───── EXTRACTED MATERIAL ─────
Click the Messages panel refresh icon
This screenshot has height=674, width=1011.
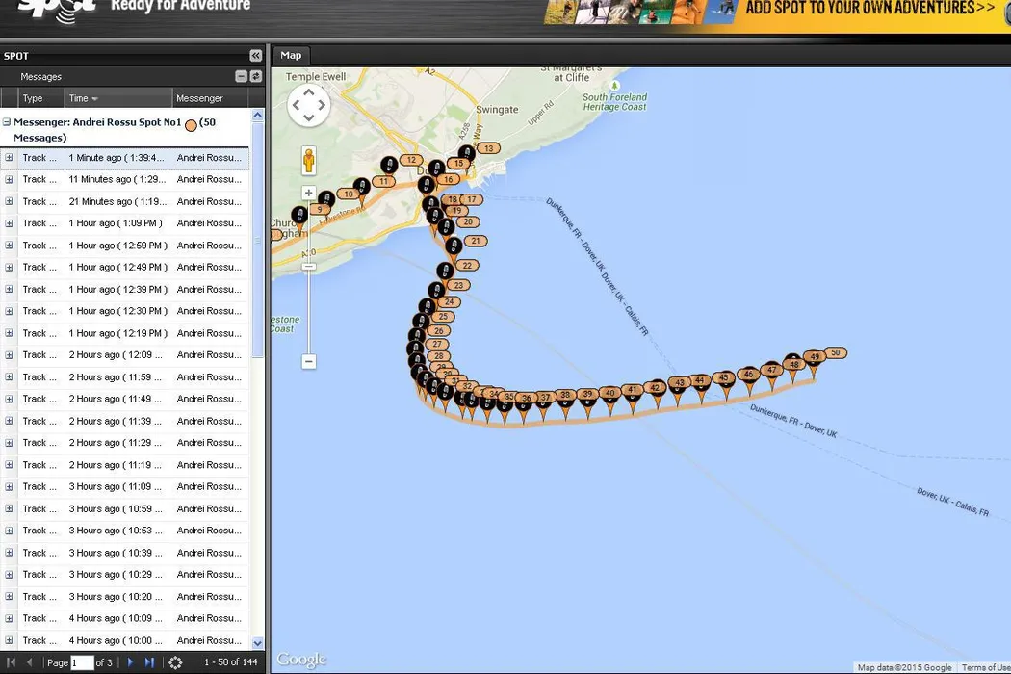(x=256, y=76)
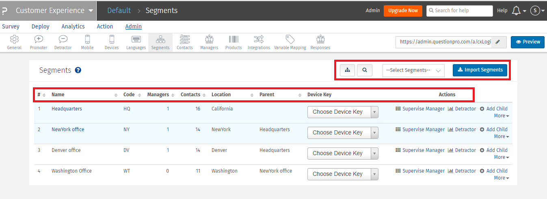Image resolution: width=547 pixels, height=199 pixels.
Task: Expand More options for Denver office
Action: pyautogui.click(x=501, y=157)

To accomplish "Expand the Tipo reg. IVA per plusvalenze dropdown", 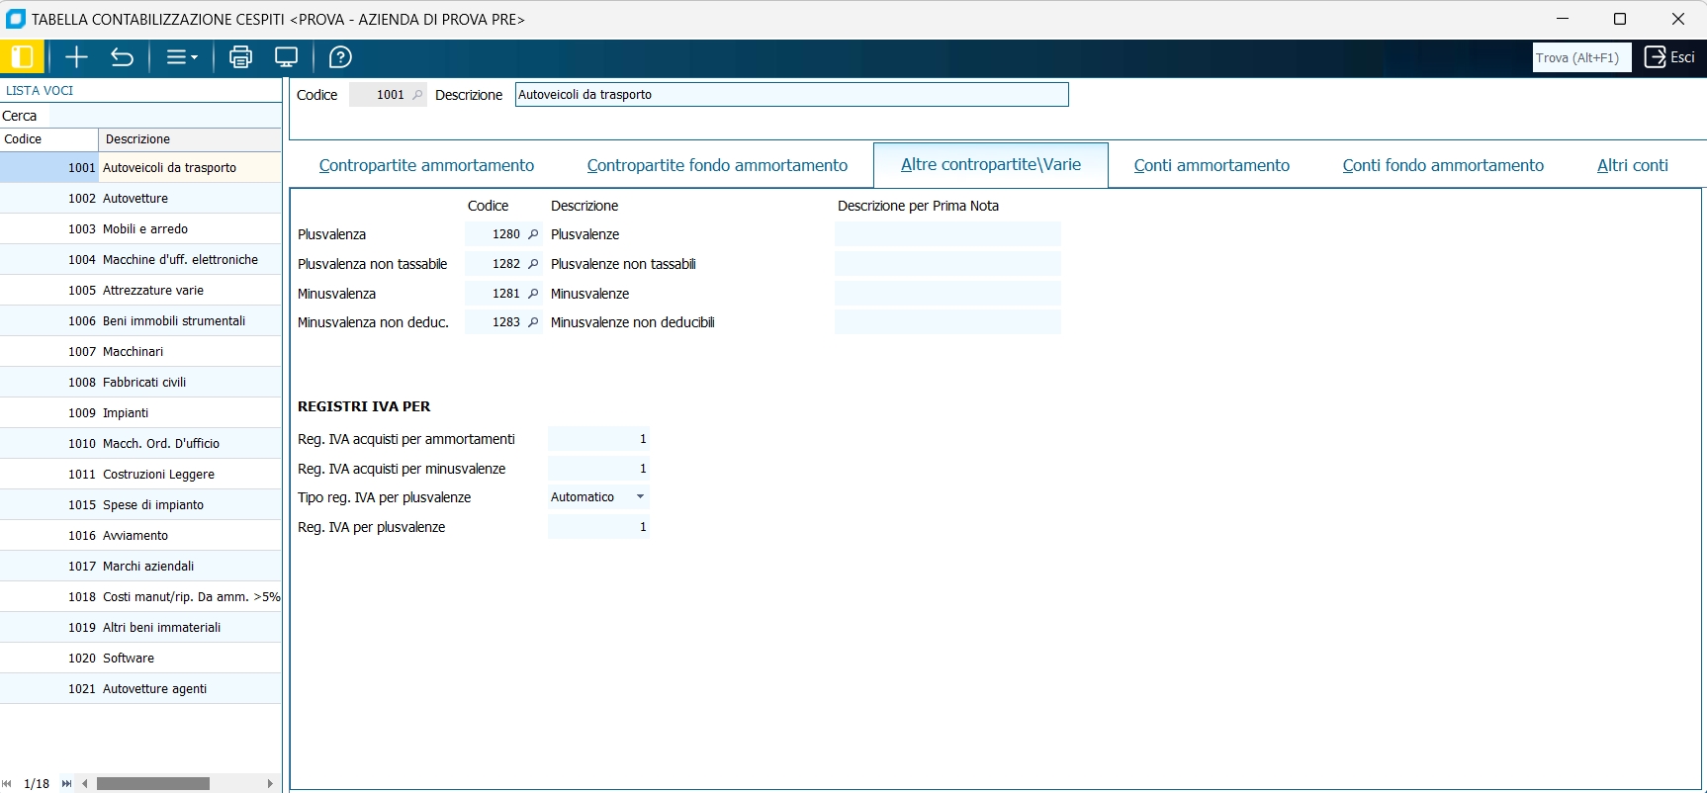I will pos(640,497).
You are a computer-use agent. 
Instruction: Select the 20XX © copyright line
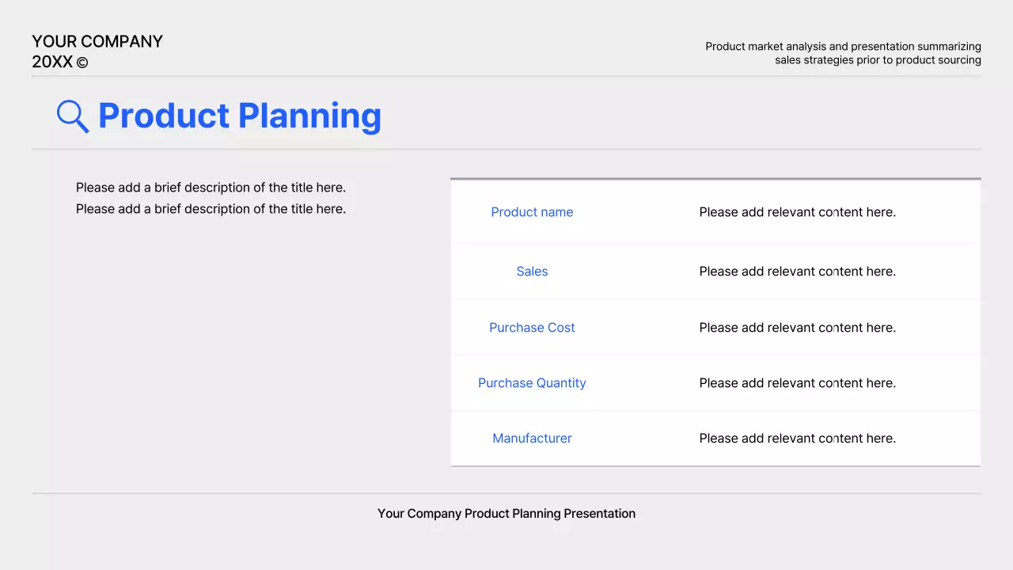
─────
───── EXTRACTED MATERIAL ─────
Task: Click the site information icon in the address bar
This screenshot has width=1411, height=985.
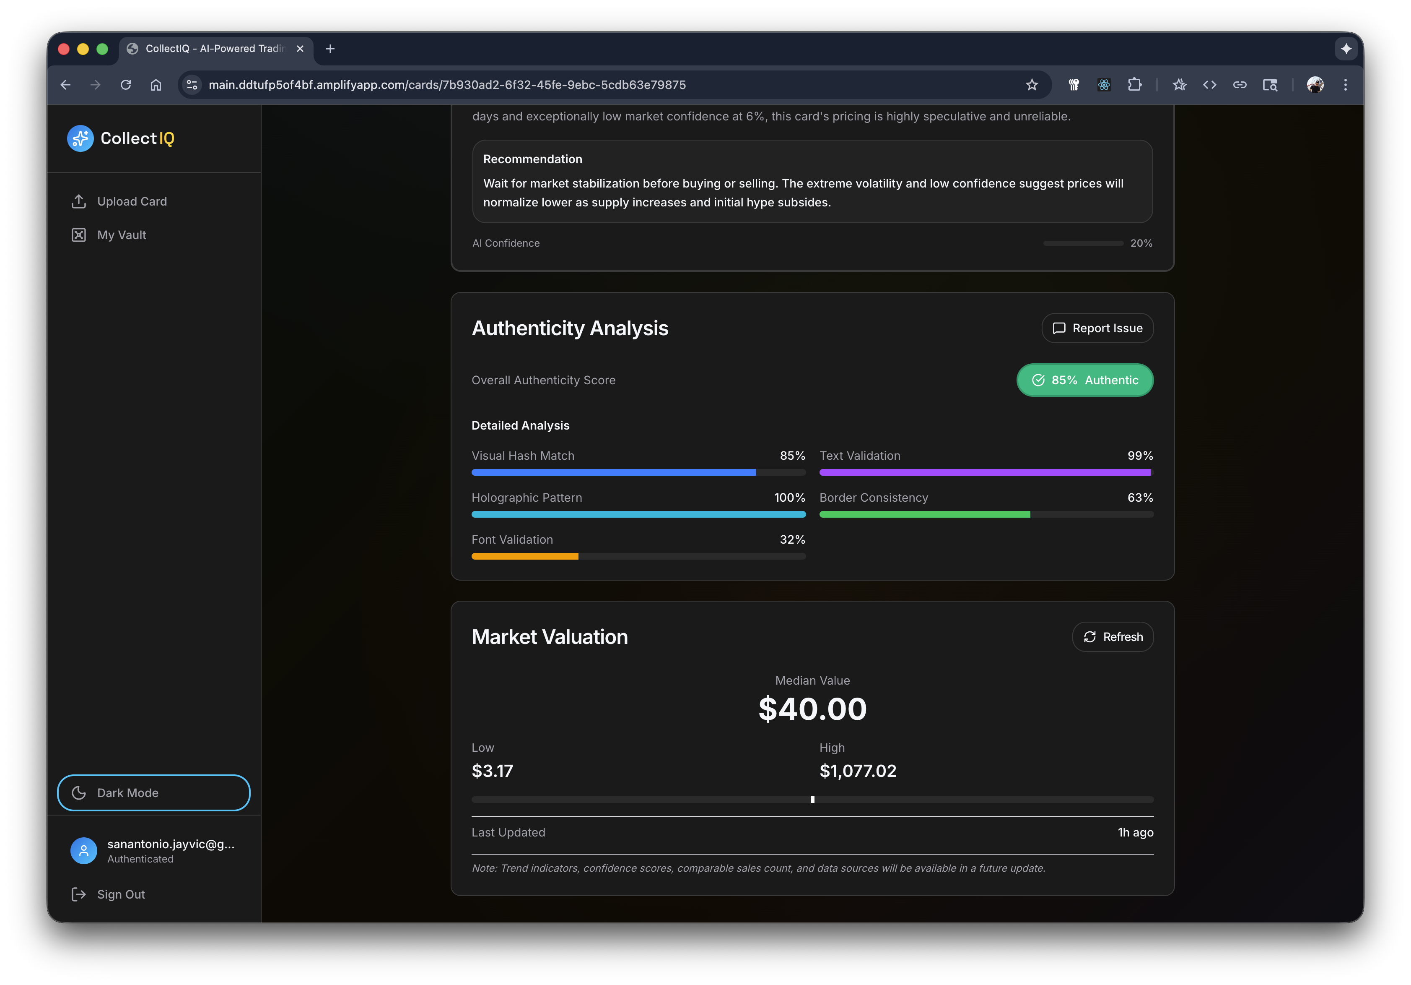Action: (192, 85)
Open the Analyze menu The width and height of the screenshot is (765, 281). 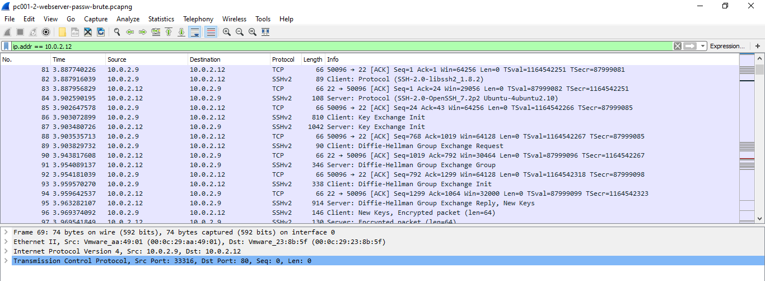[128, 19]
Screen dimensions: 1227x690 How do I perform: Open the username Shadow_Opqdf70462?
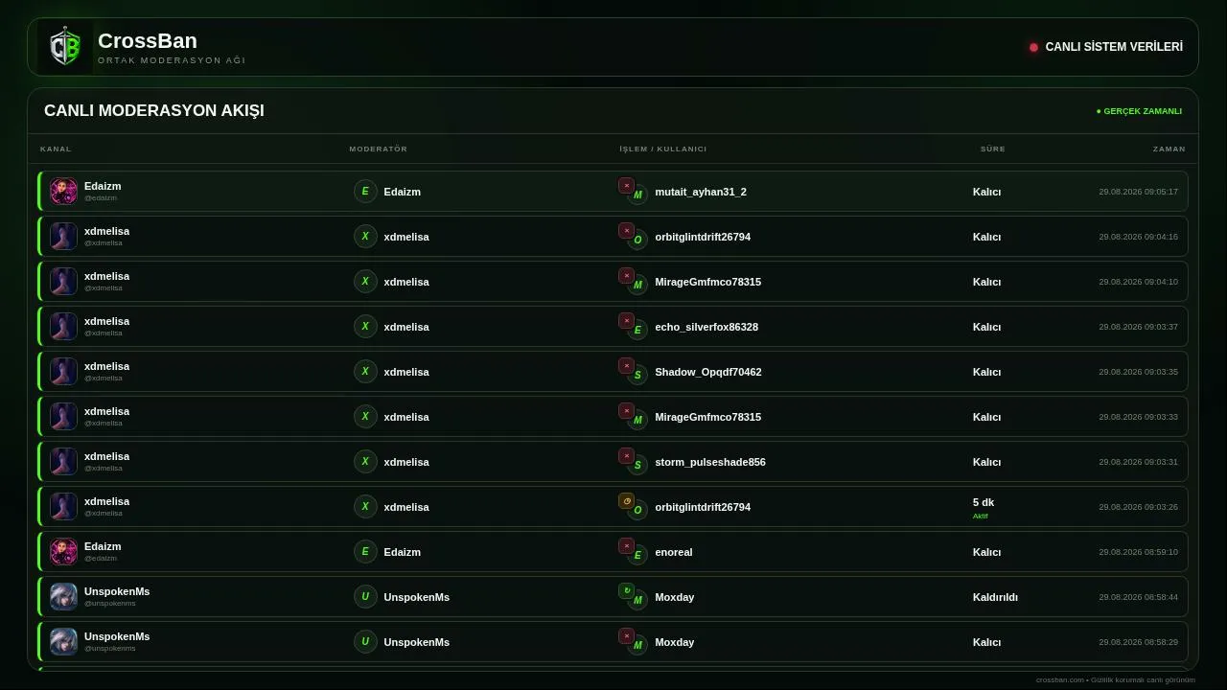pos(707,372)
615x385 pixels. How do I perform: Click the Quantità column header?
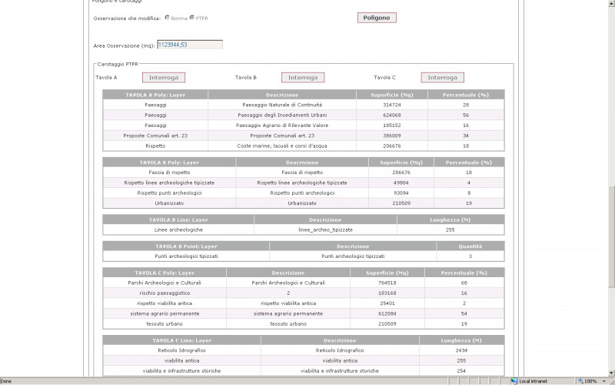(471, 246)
─────
───── EXTRACTED MATERIAL ─────
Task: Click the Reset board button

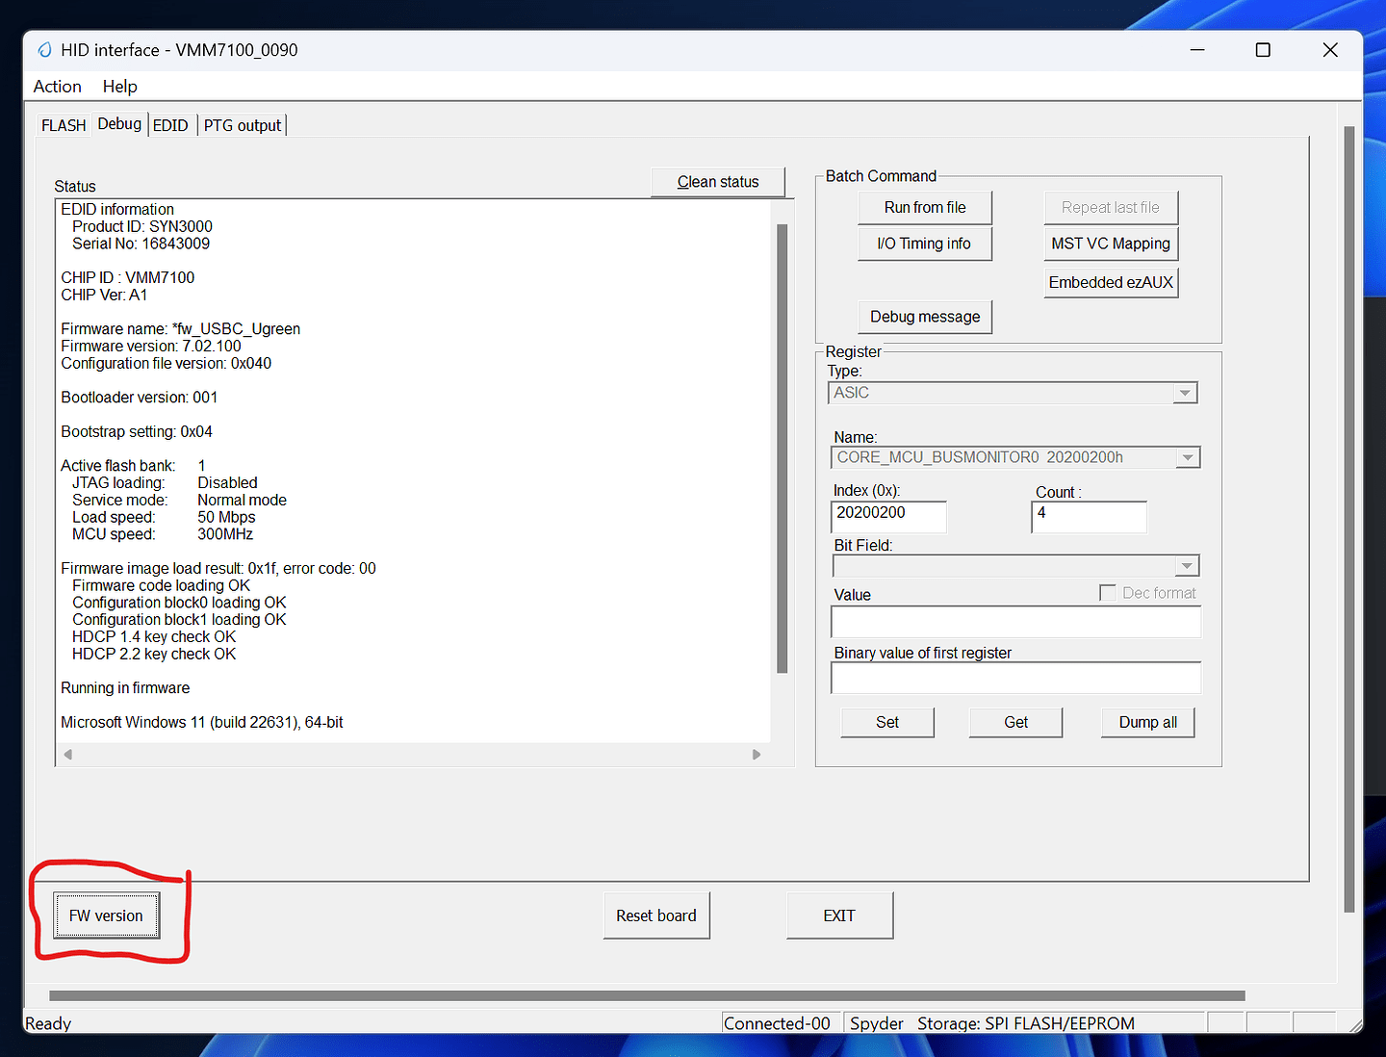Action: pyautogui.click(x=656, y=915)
─────
• _WORK TO COMPLETE_
Format the lines of the records starting at the line that contains "You are a computer-use agent." and ending at the line that contains "Instruction: Select the 20XX © copyright line" as a Markdown table with the columns Row and Line, leaving out any blank lines.

• _THE RESULT_
| Row | Line |
|---|---|
| 1 | You are a computer-use agent.  |
| 2 | Instruction: Select the 20XX © copyright line |